Stanford researchers have found that cancer cells have a protein called CD24 on their surface that enables them to protect themselves against the body’s immune cells.
Cancer cells are known to protect themselves using proteins that tell immune cells not to attack them. Stanford researchers have discovered a new “don’t eat me” signal, and blocking it may make cancer cells vulnerable to attack by the immune system.
Researchers at the Stanford University School of Medicine have discovered a new signal that cancers seem to use to evade detection and destruction by the immune system.
The scientists have shown that blocking this signal in mice implanted with human cancers allows immune cells to attack the cancers. Blocking other “don’t eat me” signals has become the basis for other possible anti-cancer therapies.
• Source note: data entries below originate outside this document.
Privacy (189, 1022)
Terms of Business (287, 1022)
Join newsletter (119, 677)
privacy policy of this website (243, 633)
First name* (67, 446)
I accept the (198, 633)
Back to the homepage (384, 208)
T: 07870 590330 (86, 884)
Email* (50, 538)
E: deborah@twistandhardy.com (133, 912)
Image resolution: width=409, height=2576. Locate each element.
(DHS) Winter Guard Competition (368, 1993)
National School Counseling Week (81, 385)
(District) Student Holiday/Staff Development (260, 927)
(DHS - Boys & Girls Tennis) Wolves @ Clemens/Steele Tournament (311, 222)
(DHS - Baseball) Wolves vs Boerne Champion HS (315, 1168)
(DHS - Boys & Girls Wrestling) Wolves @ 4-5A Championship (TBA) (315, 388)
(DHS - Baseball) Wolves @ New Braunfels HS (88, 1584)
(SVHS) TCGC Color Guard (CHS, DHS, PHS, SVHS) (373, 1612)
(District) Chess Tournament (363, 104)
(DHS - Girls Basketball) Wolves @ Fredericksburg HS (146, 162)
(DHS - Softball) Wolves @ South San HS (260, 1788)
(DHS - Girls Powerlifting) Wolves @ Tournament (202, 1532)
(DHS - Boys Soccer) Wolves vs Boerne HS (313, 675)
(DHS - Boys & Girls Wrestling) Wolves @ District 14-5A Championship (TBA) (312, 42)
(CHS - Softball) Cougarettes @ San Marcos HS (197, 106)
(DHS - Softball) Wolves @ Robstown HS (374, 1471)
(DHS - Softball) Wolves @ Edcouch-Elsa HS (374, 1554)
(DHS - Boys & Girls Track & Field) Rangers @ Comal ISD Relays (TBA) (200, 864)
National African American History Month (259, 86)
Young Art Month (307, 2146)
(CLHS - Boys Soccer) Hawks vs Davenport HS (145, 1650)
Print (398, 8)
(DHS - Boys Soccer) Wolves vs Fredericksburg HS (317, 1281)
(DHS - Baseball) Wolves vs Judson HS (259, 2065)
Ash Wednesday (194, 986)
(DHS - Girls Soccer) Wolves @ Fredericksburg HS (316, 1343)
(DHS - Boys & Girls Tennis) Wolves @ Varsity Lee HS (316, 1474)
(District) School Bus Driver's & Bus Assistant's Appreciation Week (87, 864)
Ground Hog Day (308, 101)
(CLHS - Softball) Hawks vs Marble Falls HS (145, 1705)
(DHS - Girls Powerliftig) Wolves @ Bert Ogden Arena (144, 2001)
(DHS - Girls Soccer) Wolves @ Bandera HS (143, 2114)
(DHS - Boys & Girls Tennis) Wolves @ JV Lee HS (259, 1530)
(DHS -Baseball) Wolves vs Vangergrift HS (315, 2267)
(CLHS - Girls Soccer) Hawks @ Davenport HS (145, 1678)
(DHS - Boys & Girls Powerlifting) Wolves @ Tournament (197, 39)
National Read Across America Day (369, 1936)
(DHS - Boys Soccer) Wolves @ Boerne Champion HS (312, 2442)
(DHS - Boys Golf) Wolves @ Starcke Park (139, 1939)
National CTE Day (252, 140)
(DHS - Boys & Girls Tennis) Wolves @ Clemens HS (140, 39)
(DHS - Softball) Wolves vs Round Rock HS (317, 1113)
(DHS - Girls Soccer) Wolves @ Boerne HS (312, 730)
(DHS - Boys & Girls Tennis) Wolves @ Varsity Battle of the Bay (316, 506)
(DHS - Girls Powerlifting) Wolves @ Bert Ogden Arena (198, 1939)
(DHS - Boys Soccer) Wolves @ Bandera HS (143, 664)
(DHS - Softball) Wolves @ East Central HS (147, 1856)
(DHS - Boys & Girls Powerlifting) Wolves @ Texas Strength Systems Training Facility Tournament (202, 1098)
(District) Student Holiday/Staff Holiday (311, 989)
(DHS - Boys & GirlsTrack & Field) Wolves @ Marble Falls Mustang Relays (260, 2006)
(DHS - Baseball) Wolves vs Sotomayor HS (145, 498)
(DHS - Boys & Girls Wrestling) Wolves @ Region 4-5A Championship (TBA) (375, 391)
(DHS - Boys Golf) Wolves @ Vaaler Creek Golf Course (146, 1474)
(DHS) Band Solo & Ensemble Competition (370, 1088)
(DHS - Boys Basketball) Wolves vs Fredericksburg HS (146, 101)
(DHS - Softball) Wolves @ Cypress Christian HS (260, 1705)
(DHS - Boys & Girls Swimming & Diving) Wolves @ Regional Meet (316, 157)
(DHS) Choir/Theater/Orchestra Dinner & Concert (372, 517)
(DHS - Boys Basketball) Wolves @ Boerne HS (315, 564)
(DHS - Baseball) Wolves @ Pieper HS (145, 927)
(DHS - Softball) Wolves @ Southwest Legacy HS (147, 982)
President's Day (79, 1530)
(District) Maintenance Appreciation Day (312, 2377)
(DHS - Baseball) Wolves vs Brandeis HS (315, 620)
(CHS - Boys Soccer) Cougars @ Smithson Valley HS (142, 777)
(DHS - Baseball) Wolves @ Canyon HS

Normally, immune cells called macrophages will detect cancer cells, then engulf and devour them. In recent years, researchers have discovered that proteins on the cell surface can tell macrophages not to eat and destroy them. This can be useful to help normal cells keep the immune system from attacking them, but cancer cells use these “don’t eat me” signals to hide from the immune system.
The researchers had previously shown that the proteins PD-L1, CD47 and the beta-2-microglobulin subunit of the major histocompatibility class 1 complex, are all used by cancer cells to protect themselves from immune cells. Antibodies that block CD47 are in clinical trials. Cancer treatments that target PD-L1 or the PDL1 receptor are being used in the clinic.
The Stanford researchers now report they have found that a protein called CD24 also acts as a “don’t eat me” signal and is used by cancer cells to protect themselves.
A paper describing the research was published July 31 in Nature. Amira Barkal, an MD-PhD student, is the lead author. Irving Weissman, MD, professor of pathology and of developmental biology and director of the Stanford Institute for Stem Cell Biology and Regenerative Medicine and director of the Ludwig Center for Cancer Stem Cell Research, is the senior author.
“Finding that not all patients responded to anti-CD47 antibodies helped fuel our research at Stanford to test whether non-responder cells and patients might have alternative ‘don’t eat me’ signals,” said Weissman, who holds the Virginia and D.K. Ludwig Professorship for Clinical Investigation in Cancer Research.